Si dice che il Clásico del Pacifico (così viene chiamato questo particolare derby vista la posizione geografica delle due squadre) sia una guerra a tutti gli effetti, una partita in cui nulla è lasciato al caso e in cui esplodono i sentimenti d’odio reciproco in campo e sugli spalti. Non si stanno simpatici né hanno alcuna stima dell’altro: impossibile trovare un punto di accordo tra due nazioni che ancora hanno questioni aperte su quali siano i confini terrestri e marittimi di una e dell’altra.

La partita di oggi anche per questo vale molto di più: il Cile viene da un cammino impeccabile ma ha l’obbligo morale di non tradire i propri tifosi nel suo fortino, ha il dovere di cancellare questa tremenda vergogna di non aver mai vinto la Copa America e perdere contro i rivali di sempre sarebbe un disastro nazionale.

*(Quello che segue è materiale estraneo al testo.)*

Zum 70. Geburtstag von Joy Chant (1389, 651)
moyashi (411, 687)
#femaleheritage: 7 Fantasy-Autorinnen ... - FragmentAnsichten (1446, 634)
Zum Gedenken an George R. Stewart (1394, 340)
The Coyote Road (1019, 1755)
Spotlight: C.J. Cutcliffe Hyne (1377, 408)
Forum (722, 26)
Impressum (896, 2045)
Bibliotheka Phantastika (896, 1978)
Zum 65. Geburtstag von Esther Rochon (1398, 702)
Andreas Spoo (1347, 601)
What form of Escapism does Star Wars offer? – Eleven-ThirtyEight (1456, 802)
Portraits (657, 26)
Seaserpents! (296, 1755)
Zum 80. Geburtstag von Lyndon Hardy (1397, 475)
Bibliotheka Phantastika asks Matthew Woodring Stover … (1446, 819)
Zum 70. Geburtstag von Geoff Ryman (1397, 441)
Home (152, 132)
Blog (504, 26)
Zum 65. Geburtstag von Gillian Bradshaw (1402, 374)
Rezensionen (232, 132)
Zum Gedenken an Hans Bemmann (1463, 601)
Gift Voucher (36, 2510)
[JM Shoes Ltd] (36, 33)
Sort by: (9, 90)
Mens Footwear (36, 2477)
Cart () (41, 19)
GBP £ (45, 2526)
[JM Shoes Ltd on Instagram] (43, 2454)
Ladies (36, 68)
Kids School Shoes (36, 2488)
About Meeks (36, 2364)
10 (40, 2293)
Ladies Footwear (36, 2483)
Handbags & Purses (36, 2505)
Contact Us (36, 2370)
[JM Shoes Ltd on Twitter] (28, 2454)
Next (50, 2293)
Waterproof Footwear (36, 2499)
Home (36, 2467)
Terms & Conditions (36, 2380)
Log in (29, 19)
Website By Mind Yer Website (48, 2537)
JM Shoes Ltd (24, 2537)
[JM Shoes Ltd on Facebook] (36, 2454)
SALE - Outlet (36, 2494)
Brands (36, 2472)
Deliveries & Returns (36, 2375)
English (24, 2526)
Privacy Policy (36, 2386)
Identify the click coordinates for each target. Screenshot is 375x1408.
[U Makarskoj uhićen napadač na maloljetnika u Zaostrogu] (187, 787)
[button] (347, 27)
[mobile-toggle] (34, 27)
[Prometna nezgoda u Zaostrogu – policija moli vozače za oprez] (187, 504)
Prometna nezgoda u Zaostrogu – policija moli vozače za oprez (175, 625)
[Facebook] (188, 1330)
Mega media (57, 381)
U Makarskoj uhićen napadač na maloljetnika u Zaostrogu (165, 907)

Il Perù invece è la grande sorpresa di questa edizione, una squadra data per spacciata a inizio torneo che però con pazienza e organizzazione è riuscita a togliere la ruggine ai suoi migliori giocatori tirando fuori prestazioni eccellenti. Vincere oggi significherebbe tantissimo per i tifosi della Blanquirroja: eliminare il Cile a casa sua coronerebbe una competizione fin qui quasi perfetta facendo entrare la nazionale di Gareca nella storia di un conflitto che probabilmente non avrà mai fine.